En el marco del Día del Coleccionista, Del Mar Digital entrevistó a Oscar, un vecino que desde hace más de cuatro décadas dedica su tiempo y pasión al mundo del coleccionismo, una actividad que, según él mismo define, “no se puede abandonar”.
“Los comienzos fueron con los billetes y las monedas, y después se va sumando”, relató Oscar, al recordar cómo nació su interés por coleccionar. Con el paso del tiempo, su afición fue creciendo de manera natural, impulsada también por el entorno. “Es algo que se va dando. Uno empieza a coleccionar algo y después todos te van regalando, canjeando. Me parece que no podés salir nunca, el que colecciona por ahí no puede parar”, expresó.
Óscar comenzó a los 15 años y hoy, con 59, continúa ampliando sus colecciones, que guardan no solo objetos, sino también recuerdos y relatos. “Hay mucha historia en cada una de las colecciones”, destacó, subrayando el valor emocional que tiene cada pieza.

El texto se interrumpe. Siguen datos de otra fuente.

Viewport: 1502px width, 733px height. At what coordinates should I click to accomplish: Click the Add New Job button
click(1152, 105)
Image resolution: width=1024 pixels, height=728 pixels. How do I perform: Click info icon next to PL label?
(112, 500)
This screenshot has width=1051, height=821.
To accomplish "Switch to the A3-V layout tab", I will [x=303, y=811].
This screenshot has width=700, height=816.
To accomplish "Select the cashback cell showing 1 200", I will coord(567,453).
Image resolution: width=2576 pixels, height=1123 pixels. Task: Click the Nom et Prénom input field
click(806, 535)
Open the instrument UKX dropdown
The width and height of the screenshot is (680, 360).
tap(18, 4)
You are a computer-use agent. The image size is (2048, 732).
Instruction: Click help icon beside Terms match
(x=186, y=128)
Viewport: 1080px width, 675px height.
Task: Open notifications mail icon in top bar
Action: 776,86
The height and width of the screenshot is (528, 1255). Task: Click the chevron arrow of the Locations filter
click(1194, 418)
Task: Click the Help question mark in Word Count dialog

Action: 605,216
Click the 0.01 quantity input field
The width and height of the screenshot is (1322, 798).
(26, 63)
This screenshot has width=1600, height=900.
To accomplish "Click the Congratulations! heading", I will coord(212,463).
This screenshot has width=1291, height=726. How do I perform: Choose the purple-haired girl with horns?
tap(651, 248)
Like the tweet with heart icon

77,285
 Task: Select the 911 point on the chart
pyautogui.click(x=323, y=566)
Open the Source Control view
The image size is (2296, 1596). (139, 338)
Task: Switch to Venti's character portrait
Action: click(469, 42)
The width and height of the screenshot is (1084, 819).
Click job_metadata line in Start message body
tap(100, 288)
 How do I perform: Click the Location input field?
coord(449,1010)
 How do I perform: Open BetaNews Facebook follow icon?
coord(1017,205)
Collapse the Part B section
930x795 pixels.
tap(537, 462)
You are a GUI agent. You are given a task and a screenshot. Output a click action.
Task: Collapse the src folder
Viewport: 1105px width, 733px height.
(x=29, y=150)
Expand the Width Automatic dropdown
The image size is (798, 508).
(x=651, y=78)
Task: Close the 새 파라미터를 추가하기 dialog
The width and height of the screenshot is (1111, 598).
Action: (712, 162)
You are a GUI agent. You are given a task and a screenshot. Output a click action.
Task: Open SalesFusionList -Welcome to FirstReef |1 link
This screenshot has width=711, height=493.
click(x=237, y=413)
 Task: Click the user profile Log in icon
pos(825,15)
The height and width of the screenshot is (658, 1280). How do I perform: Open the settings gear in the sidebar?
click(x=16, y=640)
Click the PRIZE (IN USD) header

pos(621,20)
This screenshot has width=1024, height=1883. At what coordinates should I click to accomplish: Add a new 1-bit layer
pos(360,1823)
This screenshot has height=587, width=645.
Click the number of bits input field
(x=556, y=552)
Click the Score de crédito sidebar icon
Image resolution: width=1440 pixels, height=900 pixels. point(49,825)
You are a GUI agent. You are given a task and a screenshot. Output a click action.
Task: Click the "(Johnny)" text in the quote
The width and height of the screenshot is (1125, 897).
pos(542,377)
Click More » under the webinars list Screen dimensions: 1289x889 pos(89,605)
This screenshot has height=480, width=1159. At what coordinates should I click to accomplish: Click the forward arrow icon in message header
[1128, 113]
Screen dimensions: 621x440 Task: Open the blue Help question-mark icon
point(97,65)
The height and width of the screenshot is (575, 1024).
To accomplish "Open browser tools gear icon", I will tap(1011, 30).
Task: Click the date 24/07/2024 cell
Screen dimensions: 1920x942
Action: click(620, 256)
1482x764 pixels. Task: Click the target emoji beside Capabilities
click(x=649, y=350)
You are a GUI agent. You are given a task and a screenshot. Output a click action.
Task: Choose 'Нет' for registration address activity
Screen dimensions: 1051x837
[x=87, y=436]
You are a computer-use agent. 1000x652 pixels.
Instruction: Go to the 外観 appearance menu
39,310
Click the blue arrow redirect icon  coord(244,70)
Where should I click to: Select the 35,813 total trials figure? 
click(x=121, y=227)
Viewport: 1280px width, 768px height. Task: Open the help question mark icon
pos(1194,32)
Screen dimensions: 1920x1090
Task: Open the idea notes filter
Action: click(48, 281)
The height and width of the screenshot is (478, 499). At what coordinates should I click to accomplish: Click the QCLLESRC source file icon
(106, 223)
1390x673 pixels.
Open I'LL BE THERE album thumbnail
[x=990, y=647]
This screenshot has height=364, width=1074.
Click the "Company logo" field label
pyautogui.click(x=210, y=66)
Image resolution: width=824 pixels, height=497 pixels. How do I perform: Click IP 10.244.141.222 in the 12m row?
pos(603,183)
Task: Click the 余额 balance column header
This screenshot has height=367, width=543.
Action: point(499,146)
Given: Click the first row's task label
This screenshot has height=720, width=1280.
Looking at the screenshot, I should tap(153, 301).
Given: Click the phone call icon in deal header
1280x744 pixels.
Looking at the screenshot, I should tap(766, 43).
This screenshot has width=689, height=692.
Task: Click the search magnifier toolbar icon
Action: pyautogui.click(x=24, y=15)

El apoyo familiar también forma parte de este camino. “A mi familia le gusta lo que yo hago, por ahí sí me dicen ‘aflojá’”, contó entre risas, dejando en claro que el coleccionismo es parte de su identidad.
En el Día del Coleccionista, la historia de Oscar refleja cómo una afición puede transformarse en una pasión que atraviesa generaciones y conserva fragmentos de la memoria colectiva.